We're so happy to be home. Everyone (except Northwest Airlines!) has been so wonderful and supportive. Thank you all for your messages and for taking the time to read our blog. Your interest and prayers have been much appreciated. Thank you.

Homecoming Pics

Coming Home.

This will be our last blog entry before we return tomorrow. The time here just now is 8 pm Friday evening which means it is 7 am Friday in the Midwest USA and 1 pm Friday for those of you tuning in from Scotland. We leave the hotel tomorrow morning at 5:30 to catch a flight out of Guangzhou at 8:20 am. This flight gets us into Tokyo 4 hrs and 40 minutes later. Then we get a flight from Tokyo to Detroit (11hrs and 45 mins) and then from Detroit to Lincoln (about 2 hours.) We eventually get into Lincoln at about 4:30 on Saturday afternoon Lincoln time (10:30 pm in Scotland and 5:30 am on Sunday here in Guangzhou!) We’re hoping Elianne is a good traveler. Here’s hoping and praying.



Today, we had the last piece of paperwork to complete at the US Consulate, where Elianne received her immigration visa that enables her to enter the US and become a citizen. We had a swearing-in ceremony and left the Consulate with the all-important documents that enable us to come home.



We went out for our last meal here on Shamian Island this evening. On the way back to the hotel, Owen slipped on some water on the sidewalk and – fortunately – his head broke his fall. He’s OK except he insists we wibble the flubbadubs before Looby skips to the loo and Walpole ruins the see-saw!!



We hope you’ve enjoyed taking this trip with us. It has been an experience of a lifetime for us and is only the beginning of our adventure with Elianne. We’ll post another entry when we get home and then we’ll see about continuing the blog thereafter. Thank you all for your support and comments.

Day 11 in China

Our little Elianne has settled into a pretty nice sleeping schedule - going to bed about 8:30 pm and waking at 6:00 am. She wakes a bit slowly with some protesting but will take her bottle and then gives lots of cuddles. She is bonding well to both of us and during her bottle feedings will gaze into our eyes and cuddle close. She is working hard on new teeth which causes her some frustration and, as a result, I've received a couple of bites to the chin as she uses me as a teether. I am so glad both Owen and I are here with Elianne - I can't imagine doing this on my own.

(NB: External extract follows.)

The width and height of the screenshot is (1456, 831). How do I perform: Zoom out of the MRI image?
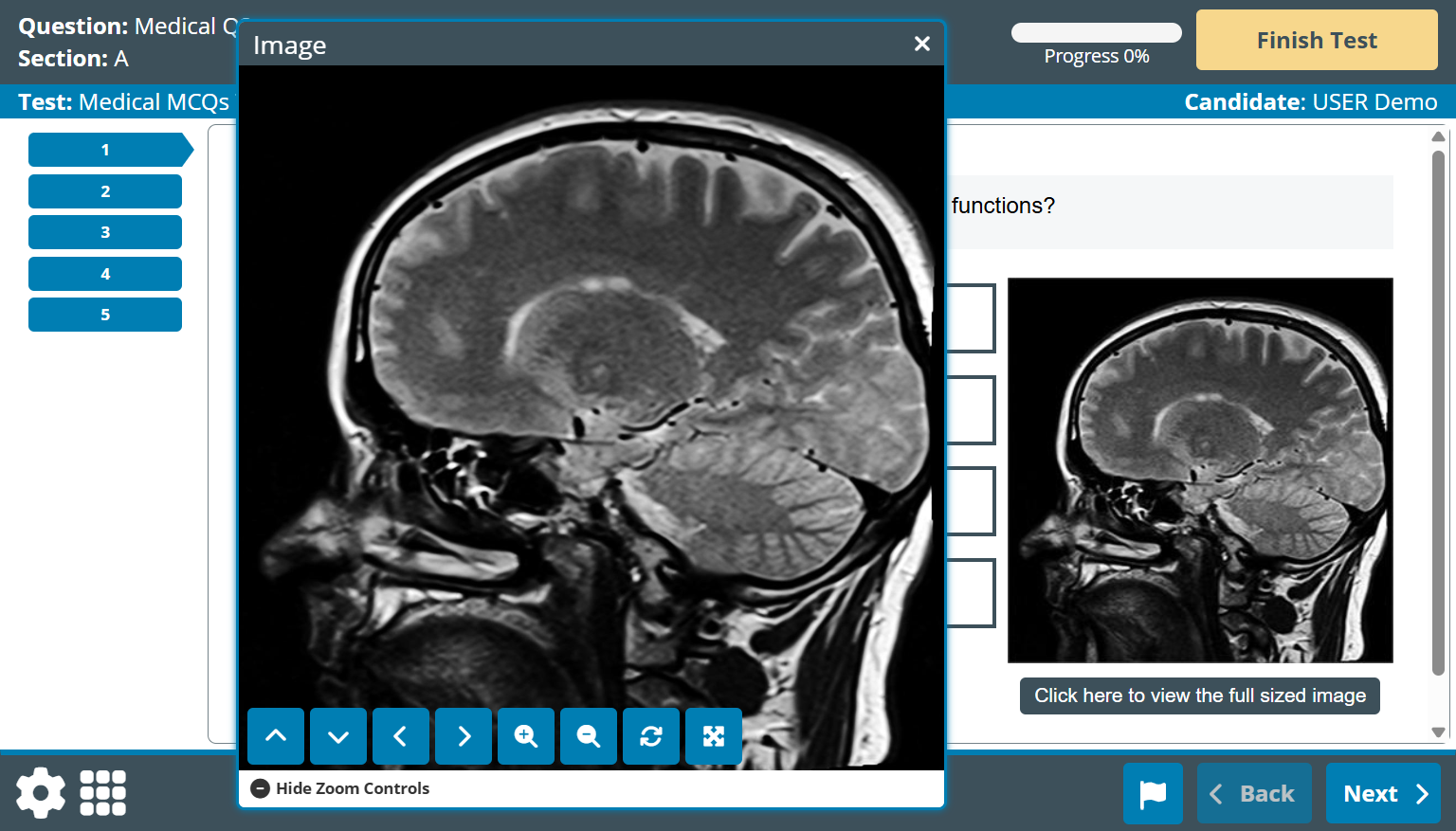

We've become quite familiar with Shamian Island and know which shop owners to avoid with their aggressive tactics. One of the most impressive shops is called "A Gift From China". The profits from the shop go to benefit orphanages in China. Many of the products in the store are created by young women who have recently left the orphanage and were taught a trade. One of the orphanage programs is geared toward disabled teens - providing a homelike environment and the necessary adaptive tools such as wheelchairs and the likes. Eventually the goal is for the boys to learn a trade. The teens previously lived (survived) in nursing homes for the aged. The shop offers online shopping and hopes to do well from Christmas shoppers. Their link is http://www.chinagift.co.uk.

Yesterday Elianne had her required visa photos and medical examination. The medical exam consisted of three stations - weight, height and temperature; ENT exam; and, physical exam. The doctors and nurses were efficient and gentle with the children. We are glad to say that Elianne is healthy and only has "a little ear wax - no infection." Owen completed the necessary US visa documentation with our guide and we are one step closer to our trip home!

One constant source of fun has been some of the signs we've seen. We'll post some on the blog and you'll see what we mean.